Blueprinting Your Database Landscape
Crafting a map of your database servers can help you build better systems, from increased security to solid disaster-recovery plans. Take these steps to get your server network in order.
The scene is this: you are an Architect, Technical Manager, or DBA taking over an existing database group at a medium to large company. It would be surprising if someone handed you a 50-page document summarizing all aspects of this core Information Technology group: How many database servers are on the grid? Where are the backups going? What applications are using these database servers? What are the skill sets of the people in the group: You need the answers to all these questions and more, and this article will help you construct such a blueprint.
I have broken this guide into five sections: Inventory, Disaster Recovery, Security, Scalability, and Looking Ahead. There are a few critical items to look at immediately, so first you must ask yourself these questions: Are all the databases getting backed up, sent off site and restorable? Has someone tested each and every backup? Where is the sensitive data stored, and is it secure? (If Social Security numbers or credit card numbers are exposed, close that door as fast as possible.)

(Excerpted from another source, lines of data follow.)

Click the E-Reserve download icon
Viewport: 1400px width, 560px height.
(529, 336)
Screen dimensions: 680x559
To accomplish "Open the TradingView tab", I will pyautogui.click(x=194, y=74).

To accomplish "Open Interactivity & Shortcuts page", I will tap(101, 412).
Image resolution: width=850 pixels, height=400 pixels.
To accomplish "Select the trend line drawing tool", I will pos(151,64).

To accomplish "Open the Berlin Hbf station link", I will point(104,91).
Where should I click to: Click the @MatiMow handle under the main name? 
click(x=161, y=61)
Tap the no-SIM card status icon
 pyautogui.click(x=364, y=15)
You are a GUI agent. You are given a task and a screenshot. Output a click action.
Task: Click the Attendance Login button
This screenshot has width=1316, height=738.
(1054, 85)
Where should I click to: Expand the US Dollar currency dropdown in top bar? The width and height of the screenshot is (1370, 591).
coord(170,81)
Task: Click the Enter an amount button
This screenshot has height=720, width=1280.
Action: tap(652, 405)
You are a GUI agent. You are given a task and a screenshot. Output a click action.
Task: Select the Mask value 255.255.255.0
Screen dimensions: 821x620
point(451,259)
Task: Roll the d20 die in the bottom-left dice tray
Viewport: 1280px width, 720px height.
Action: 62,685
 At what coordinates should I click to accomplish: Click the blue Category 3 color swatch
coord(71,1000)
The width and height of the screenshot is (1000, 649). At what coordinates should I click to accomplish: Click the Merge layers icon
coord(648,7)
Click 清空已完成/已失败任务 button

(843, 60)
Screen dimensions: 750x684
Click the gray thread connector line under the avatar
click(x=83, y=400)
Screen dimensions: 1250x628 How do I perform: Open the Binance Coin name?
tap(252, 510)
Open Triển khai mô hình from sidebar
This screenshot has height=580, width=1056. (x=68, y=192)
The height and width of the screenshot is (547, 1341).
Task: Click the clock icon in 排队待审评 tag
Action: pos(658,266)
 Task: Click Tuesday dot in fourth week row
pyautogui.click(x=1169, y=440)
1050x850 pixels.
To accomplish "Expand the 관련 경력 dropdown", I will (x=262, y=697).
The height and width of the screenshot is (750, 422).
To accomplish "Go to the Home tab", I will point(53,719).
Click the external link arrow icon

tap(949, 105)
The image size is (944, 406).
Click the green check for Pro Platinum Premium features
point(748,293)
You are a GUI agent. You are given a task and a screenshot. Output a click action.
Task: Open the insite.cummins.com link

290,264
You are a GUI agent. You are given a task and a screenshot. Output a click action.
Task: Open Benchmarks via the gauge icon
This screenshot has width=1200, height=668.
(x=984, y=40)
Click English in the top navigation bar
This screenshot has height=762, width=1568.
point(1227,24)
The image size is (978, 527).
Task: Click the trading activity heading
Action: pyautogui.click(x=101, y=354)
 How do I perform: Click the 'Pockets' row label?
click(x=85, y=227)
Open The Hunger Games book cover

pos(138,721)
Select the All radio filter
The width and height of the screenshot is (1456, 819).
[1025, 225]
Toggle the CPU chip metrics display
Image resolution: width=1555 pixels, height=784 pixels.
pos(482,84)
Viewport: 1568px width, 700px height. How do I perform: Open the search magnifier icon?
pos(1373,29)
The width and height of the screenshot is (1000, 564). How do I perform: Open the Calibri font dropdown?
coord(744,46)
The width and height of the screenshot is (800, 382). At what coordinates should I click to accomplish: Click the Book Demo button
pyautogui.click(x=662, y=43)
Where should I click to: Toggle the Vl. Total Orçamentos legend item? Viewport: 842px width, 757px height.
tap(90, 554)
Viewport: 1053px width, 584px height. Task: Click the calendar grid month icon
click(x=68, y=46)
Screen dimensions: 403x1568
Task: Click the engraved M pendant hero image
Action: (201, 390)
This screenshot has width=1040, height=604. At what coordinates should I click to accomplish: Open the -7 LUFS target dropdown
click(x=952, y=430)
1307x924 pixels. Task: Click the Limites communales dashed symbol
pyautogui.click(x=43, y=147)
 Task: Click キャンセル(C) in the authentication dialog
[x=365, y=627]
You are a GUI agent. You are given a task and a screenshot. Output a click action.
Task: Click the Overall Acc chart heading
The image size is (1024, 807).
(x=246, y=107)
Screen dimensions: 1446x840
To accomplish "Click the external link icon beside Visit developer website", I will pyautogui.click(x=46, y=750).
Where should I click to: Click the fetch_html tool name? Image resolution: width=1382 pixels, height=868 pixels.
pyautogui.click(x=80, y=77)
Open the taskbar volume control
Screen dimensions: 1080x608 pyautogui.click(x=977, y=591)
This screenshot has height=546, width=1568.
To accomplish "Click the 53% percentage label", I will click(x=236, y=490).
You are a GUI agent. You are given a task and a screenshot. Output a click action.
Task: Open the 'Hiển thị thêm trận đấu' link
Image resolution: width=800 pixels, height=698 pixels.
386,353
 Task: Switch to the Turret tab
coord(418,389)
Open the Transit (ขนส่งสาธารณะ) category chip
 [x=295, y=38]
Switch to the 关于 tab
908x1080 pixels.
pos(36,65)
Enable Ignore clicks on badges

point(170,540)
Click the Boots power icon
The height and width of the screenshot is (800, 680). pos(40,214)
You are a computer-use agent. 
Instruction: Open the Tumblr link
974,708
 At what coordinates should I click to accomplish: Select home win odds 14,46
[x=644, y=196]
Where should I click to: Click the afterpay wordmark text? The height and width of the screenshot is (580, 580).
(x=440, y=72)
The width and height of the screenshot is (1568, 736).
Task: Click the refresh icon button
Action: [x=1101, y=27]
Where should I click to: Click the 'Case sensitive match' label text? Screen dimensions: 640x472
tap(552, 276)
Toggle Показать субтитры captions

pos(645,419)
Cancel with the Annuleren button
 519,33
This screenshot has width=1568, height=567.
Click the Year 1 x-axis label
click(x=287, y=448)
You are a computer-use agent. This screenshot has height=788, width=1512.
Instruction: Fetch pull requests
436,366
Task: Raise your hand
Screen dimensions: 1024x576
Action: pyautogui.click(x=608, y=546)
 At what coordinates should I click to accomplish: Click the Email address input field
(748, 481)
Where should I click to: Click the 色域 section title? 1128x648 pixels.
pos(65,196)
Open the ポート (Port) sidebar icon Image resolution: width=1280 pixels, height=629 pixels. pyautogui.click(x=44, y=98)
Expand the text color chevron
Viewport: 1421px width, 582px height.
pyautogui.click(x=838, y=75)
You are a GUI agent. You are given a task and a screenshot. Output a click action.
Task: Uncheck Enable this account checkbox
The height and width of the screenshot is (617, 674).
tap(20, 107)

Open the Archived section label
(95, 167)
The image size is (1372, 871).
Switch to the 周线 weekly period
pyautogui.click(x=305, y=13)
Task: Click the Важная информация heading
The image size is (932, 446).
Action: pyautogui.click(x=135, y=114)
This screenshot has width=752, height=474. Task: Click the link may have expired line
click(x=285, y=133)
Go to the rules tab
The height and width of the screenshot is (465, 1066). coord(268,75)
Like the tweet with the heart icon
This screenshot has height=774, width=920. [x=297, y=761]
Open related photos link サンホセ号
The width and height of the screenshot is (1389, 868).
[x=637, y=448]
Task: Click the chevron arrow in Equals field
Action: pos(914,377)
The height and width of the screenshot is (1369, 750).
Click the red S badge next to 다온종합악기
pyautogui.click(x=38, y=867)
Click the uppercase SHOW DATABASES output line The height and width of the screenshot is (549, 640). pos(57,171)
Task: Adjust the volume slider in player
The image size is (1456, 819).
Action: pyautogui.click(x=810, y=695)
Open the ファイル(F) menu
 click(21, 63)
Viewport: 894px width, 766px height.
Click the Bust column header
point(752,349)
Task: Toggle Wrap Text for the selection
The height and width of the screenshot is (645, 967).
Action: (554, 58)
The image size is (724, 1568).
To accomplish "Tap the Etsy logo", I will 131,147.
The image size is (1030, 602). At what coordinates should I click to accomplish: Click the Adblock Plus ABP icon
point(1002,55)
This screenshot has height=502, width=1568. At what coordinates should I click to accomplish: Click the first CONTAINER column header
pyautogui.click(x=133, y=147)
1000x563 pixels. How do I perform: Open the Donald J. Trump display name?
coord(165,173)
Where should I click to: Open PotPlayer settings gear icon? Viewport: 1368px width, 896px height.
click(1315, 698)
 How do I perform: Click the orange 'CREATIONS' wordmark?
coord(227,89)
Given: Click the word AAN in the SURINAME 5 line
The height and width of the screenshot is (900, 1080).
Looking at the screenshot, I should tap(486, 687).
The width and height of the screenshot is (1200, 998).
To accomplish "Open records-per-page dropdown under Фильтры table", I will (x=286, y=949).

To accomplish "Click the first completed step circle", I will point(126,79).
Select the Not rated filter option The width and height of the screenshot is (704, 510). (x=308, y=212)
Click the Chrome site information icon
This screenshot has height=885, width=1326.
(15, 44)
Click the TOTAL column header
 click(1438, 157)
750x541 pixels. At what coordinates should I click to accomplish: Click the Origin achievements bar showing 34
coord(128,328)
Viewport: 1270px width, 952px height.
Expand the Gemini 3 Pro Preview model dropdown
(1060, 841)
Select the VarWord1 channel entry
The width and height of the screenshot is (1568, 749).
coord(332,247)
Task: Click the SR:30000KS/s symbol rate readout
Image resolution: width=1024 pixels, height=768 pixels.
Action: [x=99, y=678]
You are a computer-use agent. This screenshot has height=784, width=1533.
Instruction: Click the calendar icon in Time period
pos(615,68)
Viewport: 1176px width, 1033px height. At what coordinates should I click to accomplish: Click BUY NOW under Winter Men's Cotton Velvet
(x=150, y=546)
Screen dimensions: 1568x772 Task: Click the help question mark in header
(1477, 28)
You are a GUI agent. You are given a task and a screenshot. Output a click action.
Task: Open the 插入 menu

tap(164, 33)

Although volumes could be written about each of these topics, I will cover these at a very high level. My goal is to give you a context in which to manage one of your corporation's most valuable assets: data.
Inventory
In a large company determining, how many RDBMS servers you have can be difficult. If you're lucky you have one data center and all the servers are sitting on a raised floor with their names printed on them. More likely you have a mainframe or two, some mid range mini computers, and multiple servers with a variety of operating systems spread throughout the world. Finding the mainframes and mini-computers should not be that difficult, but finding the desktop versions of Oracle, DB2, or SQL Server can be like an Easter egg hunt. The worst-case scenario is you're looking at production databases running from under someone's desk.
There are tools that can help you track down these "renegade" servers. SQL Server comes with a command-line tool named OSQL.exe that, when run with the -L option, will list out all the servers it can find. It will not report on 100 percent of them, but it's a start. With Oracle you are looking for the Listeners; check out http://www.petefinnigan.com/tools.htm for a list of free and commercial tools to help you identify and secure Oracle instances. A commercially available product from Application Security Inc is App Detective, which can find all the database servers on your network.
The goal is to create a list that gives you an overview of every database server. Here is a list of potential items that would be helpful for your roster:
Name: (name of the server)
RDBMS: (Oracle, DB2, SQL Server, MySQL, and so on)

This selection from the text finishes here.